C’est le bon moment pour sortir les investissements de dissuasion du déficit budgétaire
La France investit, chaque année, entre 5 et 7 Md€ pour financer la plus importante composante de sa défense, à savoir sa dissuasion nucléaire. S’appuyant sur 4 sous-marins lanceurs d’engins de la classe le Triomphant, chacun d’eux armé de 16 missiles balistiques intercontinentaux M45 et M51, ainsi que sur deux escadrons de chasseurs Rafale armés de missiles nucléaires supersoniques ASMPA, la dissuasion française est conçue pour tenir en respect n’importe quel adversaire qui viendrait menacer le pays ou ses intérêts stratégiques, fut-il lui-même équipé d’une force de dissuasion. Dans les années à venir, avec le développement des nouveaux sous-marins nucléaires lanceurs d’engins de 3ème génération qui remplaceront les navires de la classe le Triomphant à partir de la fin de la prochaine décennie, celui du remplaçant du missile ASMPA ainsi que la modernisation des forces de soutien à la mise en oeuvre, le cout de la dissuasion française est appelé à sensiblement croitre, pour s’établir entre 8 et 10 Md€ par an sur la prochaine Loi de Programmation Militaire.

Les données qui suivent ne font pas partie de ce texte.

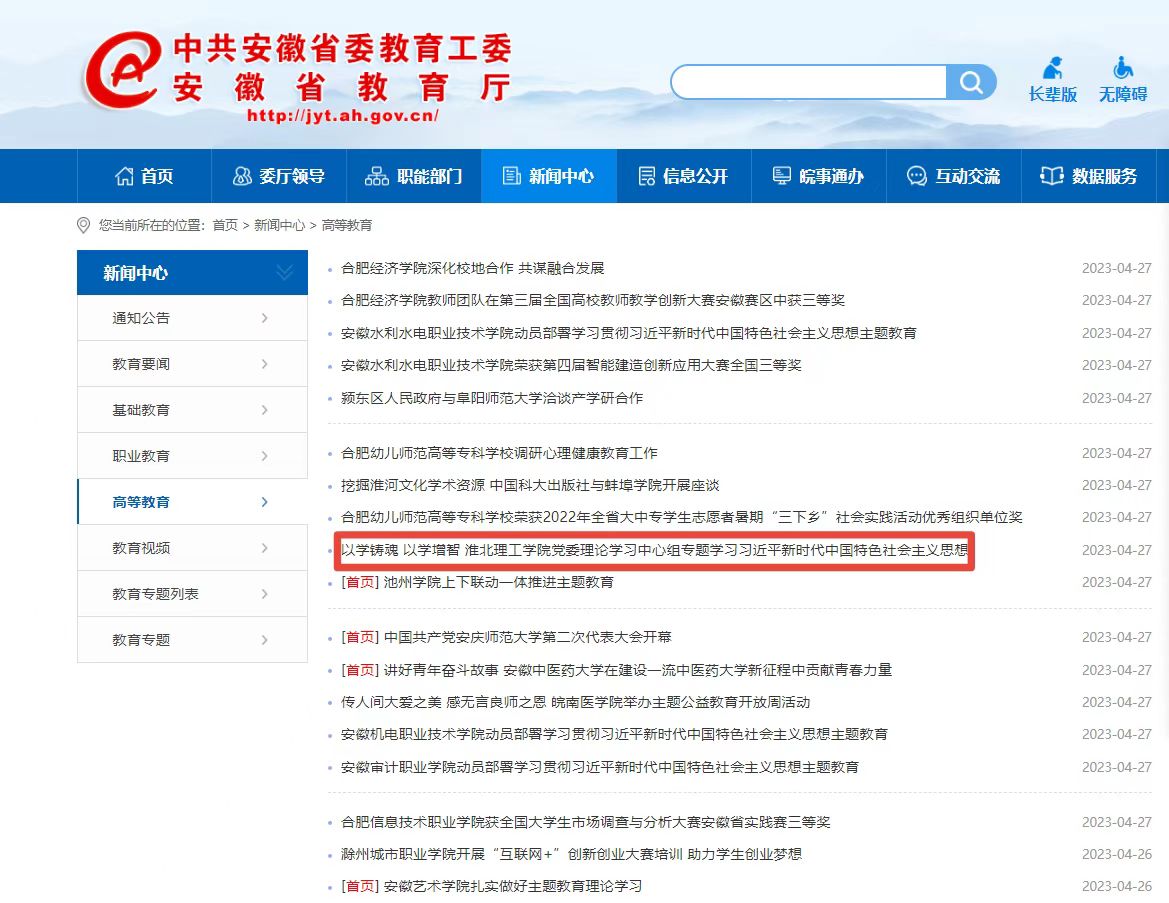This screenshot has height=903, width=1169.
Task: Open the 长辈版 elder mode icon
Action: pyautogui.click(x=1052, y=69)
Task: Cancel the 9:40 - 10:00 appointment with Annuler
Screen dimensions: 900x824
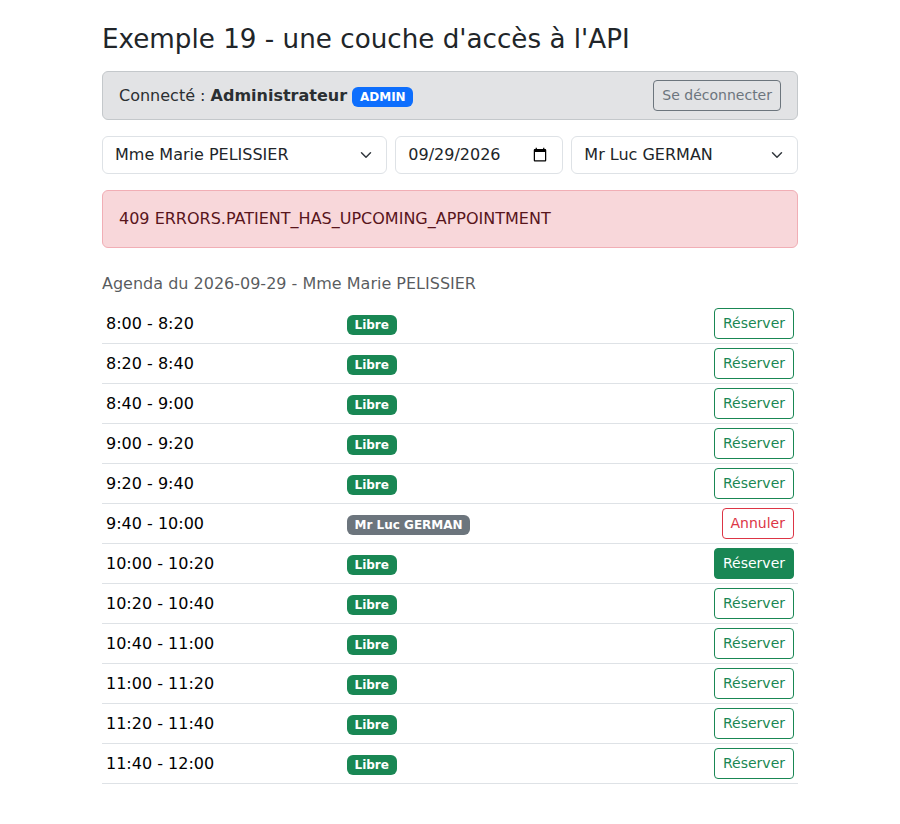Action: (x=758, y=523)
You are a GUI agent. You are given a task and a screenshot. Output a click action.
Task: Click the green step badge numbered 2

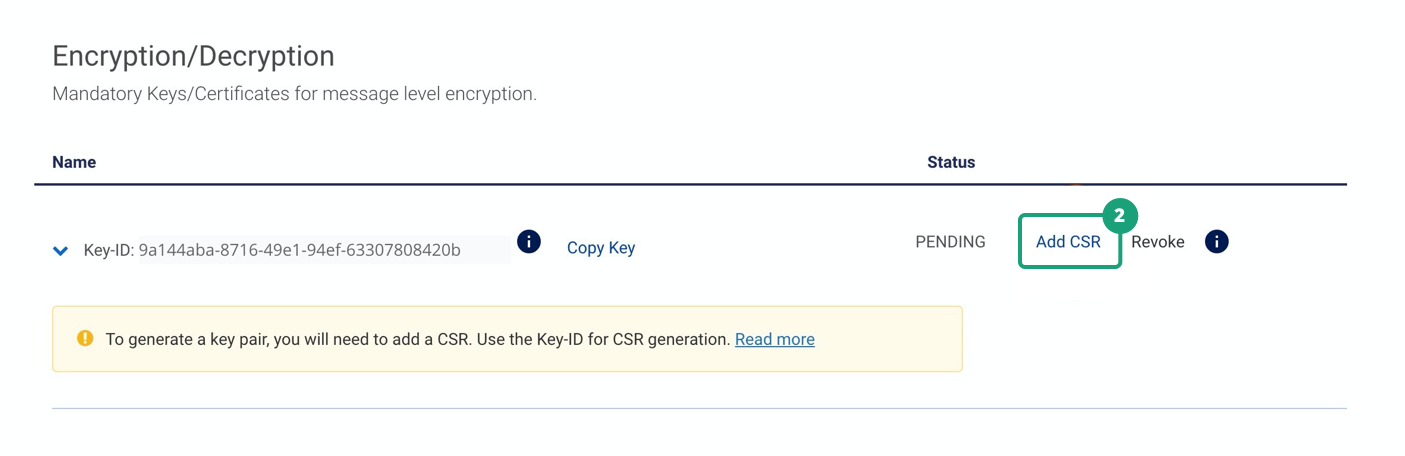tap(1120, 215)

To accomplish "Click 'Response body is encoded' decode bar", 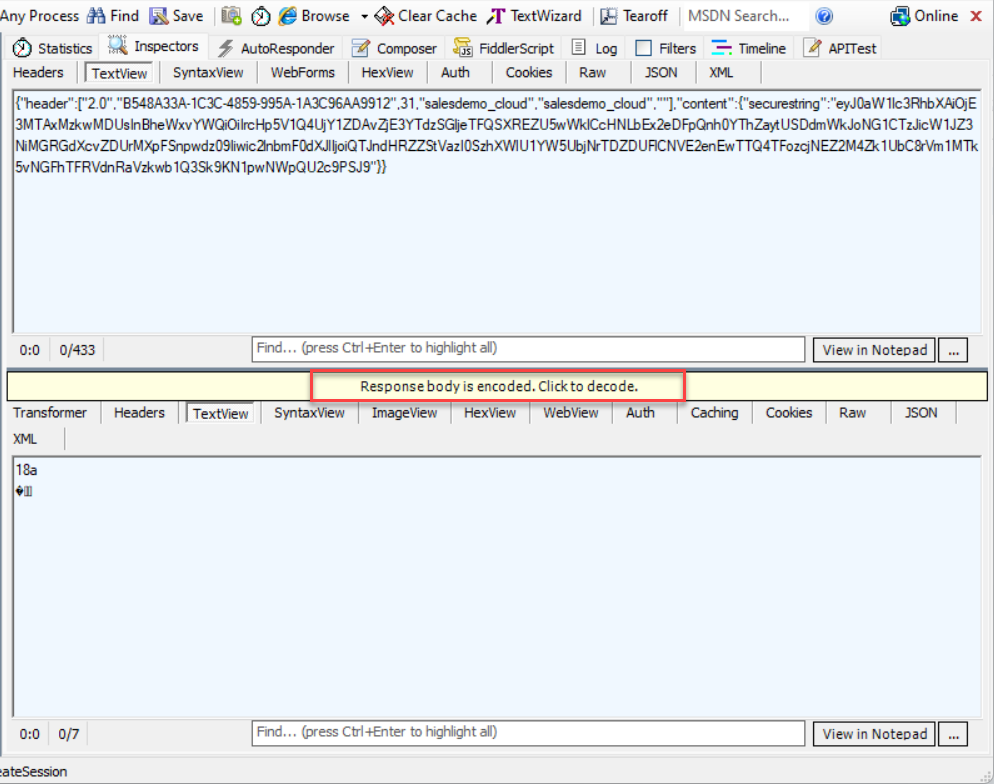I will tap(498, 386).
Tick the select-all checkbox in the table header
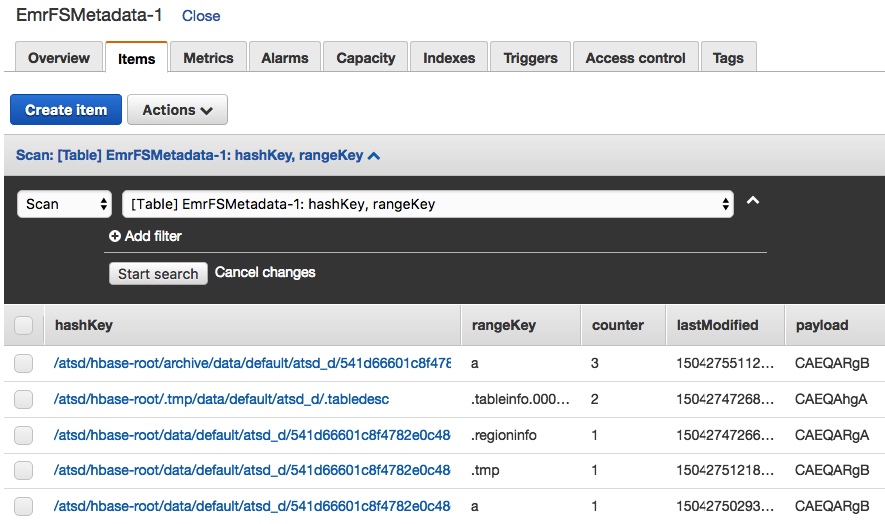Screen dimensions: 885x524 23,325
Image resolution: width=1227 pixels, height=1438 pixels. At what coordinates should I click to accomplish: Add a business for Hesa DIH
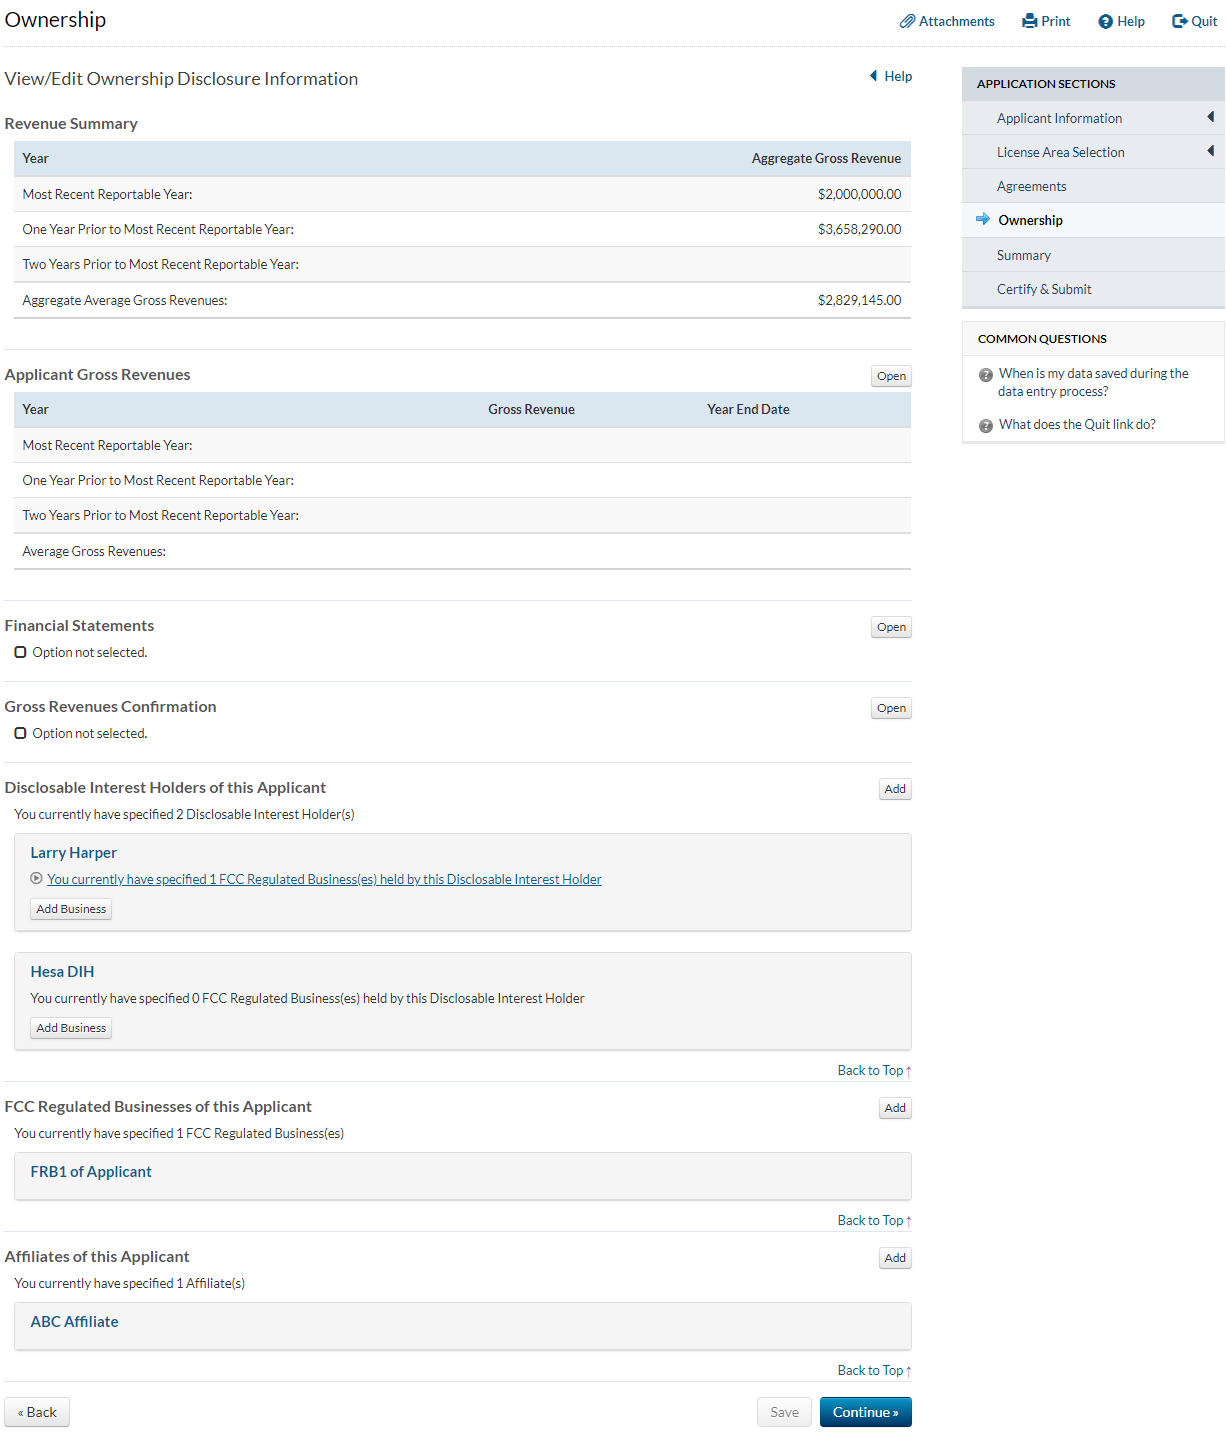pyautogui.click(x=71, y=1028)
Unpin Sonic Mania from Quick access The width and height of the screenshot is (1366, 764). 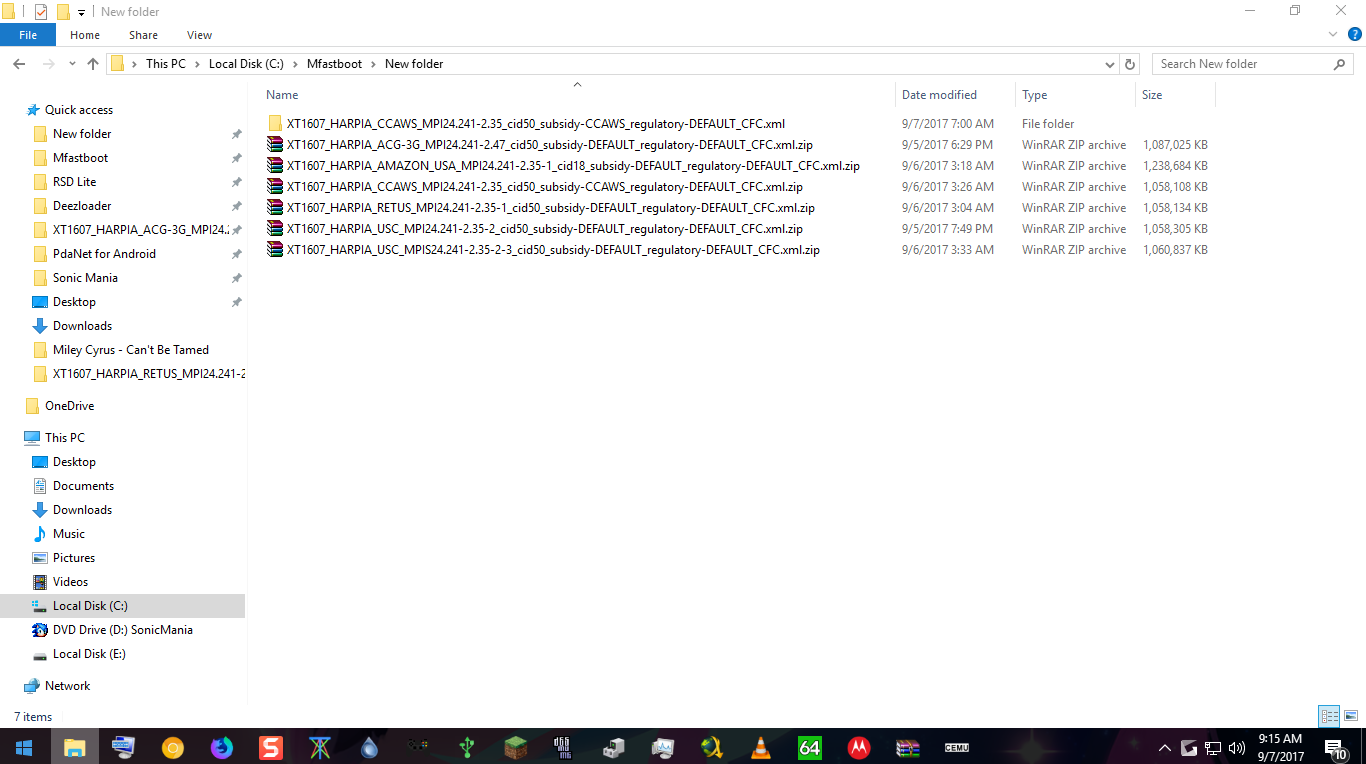(x=236, y=278)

Si la dissuasion française constitue le pilier principal de la défense nationale ainsi qu’une composante critique de celle des pays européens alliés de la France dans le cadre de l’Union Européenne ou de l’OTAN, elle représente également un poids budgétaire des plus significatifs, venant handicaper le financement d’autres programmes de la sphère conventionnelle. Cela nuit de fait aux performances des armées françaises mais également aux capacités d’innovation et donc d’exportation de son industrie de défense. Dans le même temps, la France est, au même titre que ses partenaires européens de la zone euro, soumise au pacte de stabilité budgétaire, et se doit de ramener son déficit budgétaire sous la barre des 3% de PIB. A plusieurs reprises ces dernières années, des voix se sont élevées en France et ailleurs, pour tenter de sortir les investissements de défense du décompte du déficit public, celui-ci venant handicaper les pays qui fournissent un important effort dans ce domaine au bénéfice de l’ensemble de l’alliance, alors qu’il favorise ceux qui investissent sensiblement moins dans ce domaine, et qui s’appuient de fait sur la capacité de défense collective pour équilibrer leurs dépenses publiques.
Mais une faille vient d’apparaitre dans l’intransigeance des Européens, notamment celle des pays les plus fermes sur les équilibres budgétaires. En effet, suite à l’agression russe contre l’Ukraine, les postures de défense et d’investissement dans ce domaine, ont été entièrement remises en question, y compris dans le domaine budgétaire. Ainsi, il y a deux jours, la première ministre Estonienne, la très déterminée Kaja Kallas, a annoncé qu’elle entendait proposer à ses partenaires européens, la mise en oeuvre d’une procédure de co-investissement et de co-développement comparable à celle mise en place lors de la crise Covid, pour financer la production et l’acquisition de munitions, notamment d’artillerie, afin de renforcer rapidement les stocks des armées européennes et de soutenir efficacement les armées ukrainiennes très en tension dans ce domaine. D’autres pays, comme la Pologne mais également l’Italie, ont quant à eux mis en oeuvre des stratégies d’investissement inspirées de celles héritées de la crise Covid et s’appuyant sur les financements européens pour financer la modernisation de leurs armées. Dans ce contexte, il est peut-être pertinent, pour la France, de demander la sortie des investissements liés à la dissuasion nucléaire du calcul des déficits budgétaires dans le cadre du pacte de stabilité.